### INFORMATION SUPPLIED
* Start *

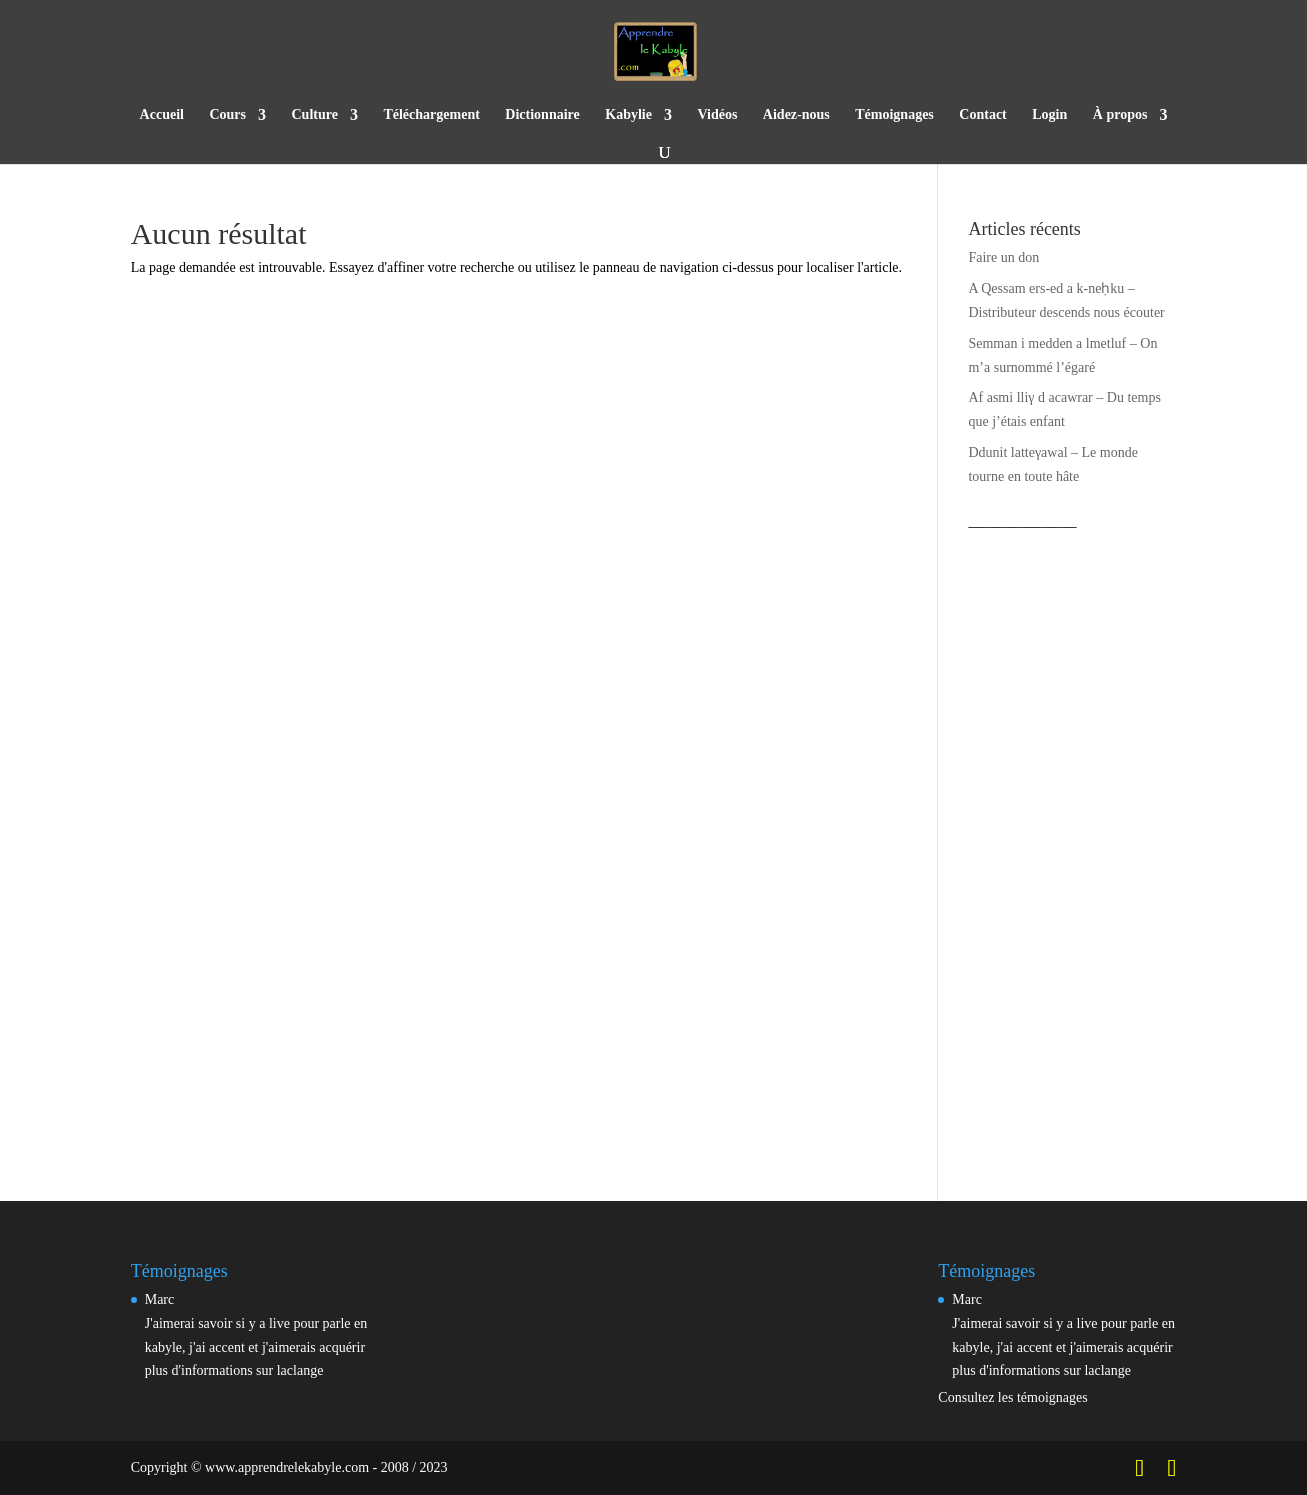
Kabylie (628, 115)
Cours (227, 115)
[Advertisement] (1072, 843)
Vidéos (717, 115)
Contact (982, 115)
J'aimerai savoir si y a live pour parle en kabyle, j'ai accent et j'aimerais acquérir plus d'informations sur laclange (256, 1347)
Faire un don (1003, 257)
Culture (315, 115)
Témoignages (894, 115)
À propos (1120, 115)
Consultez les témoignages (1012, 1397)
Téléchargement (431, 115)
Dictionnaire (542, 115)
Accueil (162, 115)
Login (1049, 115)
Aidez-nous (796, 115)
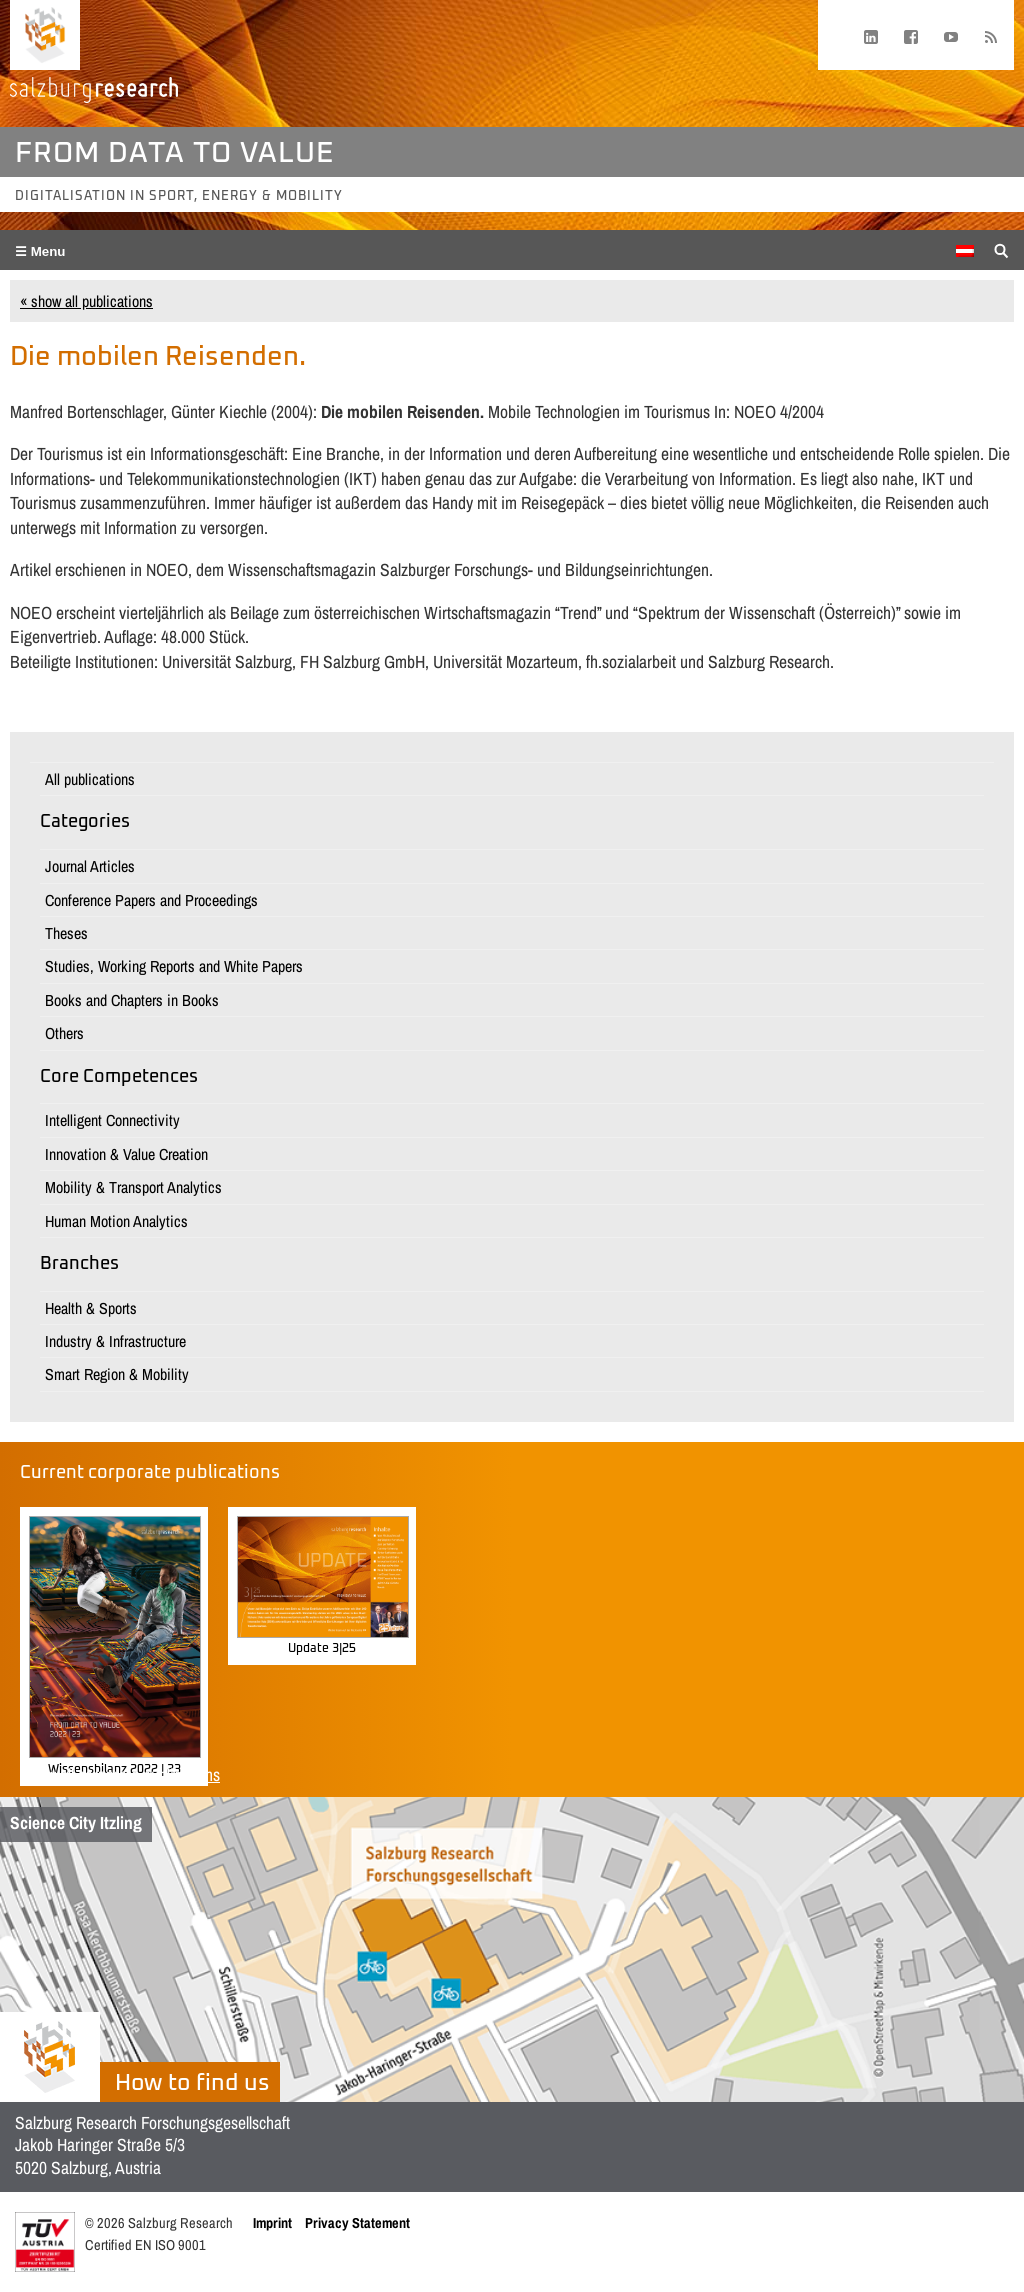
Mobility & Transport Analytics (133, 1187)
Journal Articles (90, 866)
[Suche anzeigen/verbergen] (1001, 249)
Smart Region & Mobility (117, 1374)
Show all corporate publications (120, 1774)
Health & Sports (91, 1308)
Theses (66, 933)
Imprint (272, 2222)
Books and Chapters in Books (132, 1000)
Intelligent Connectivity (112, 1120)
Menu (46, 251)
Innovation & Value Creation (126, 1154)
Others (64, 1033)
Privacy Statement (357, 2222)
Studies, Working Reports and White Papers (174, 966)
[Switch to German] (965, 251)
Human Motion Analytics (116, 1221)
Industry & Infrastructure (115, 1341)
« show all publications (86, 301)
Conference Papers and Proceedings (151, 900)
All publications (90, 779)
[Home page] (45, 35)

* End *

Copy out every line of the data above, text and all, offsetting each coordinate pair by adding -6 to both numbers. Leave the picture lines out of your answer.

Kabylie (622, 109)
Cours (221, 109)
[Advertisement] (1066, 837)
Vidéos (711, 109)
Contact (976, 109)
J'aimerai savoir si y a live pour parle en kabyle, j'ai accent et j'aimerais acquérir plus d'informations sur laclange (250, 1341)
Faire un don (997, 251)
Culture (309, 109)
Témoignages (888, 109)
À propos (1114, 109)
Consultez les témoignages (1006, 1391)
Téléchargement (425, 109)
Dictionnaire (536, 109)
Accueil (156, 109)
Login (1043, 109)
Aidez-nous (790, 109)
Mobility & Transport Analytics (127, 1181)
Journal Articles (84, 860)
[Suche anzeigen/verbergen] (995, 243)
Smart Region & Mobility (111, 1368)
Show all corporate publications (114, 1768)
Health & Sports (85, 1302)
Theses (60, 927)
Imprint (266, 2216)
Books and Chapters in Books (126, 994)
Intelligent Connectivity (106, 1114)
Menu (40, 245)
Innovation & Value Creation (120, 1148)
Others (58, 1027)
Privacy Statement (351, 2216)
Studies, Working Reports and White Papers (168, 960)
[Switch to German] (959, 245)
Human Motion Analytics (110, 1215)
Industry & Infrastructure (109, 1335)
« show all publications (80, 295)
Conference Papers and Proceedings (145, 894)
All publications (84, 773)
[Home page] (39, 29)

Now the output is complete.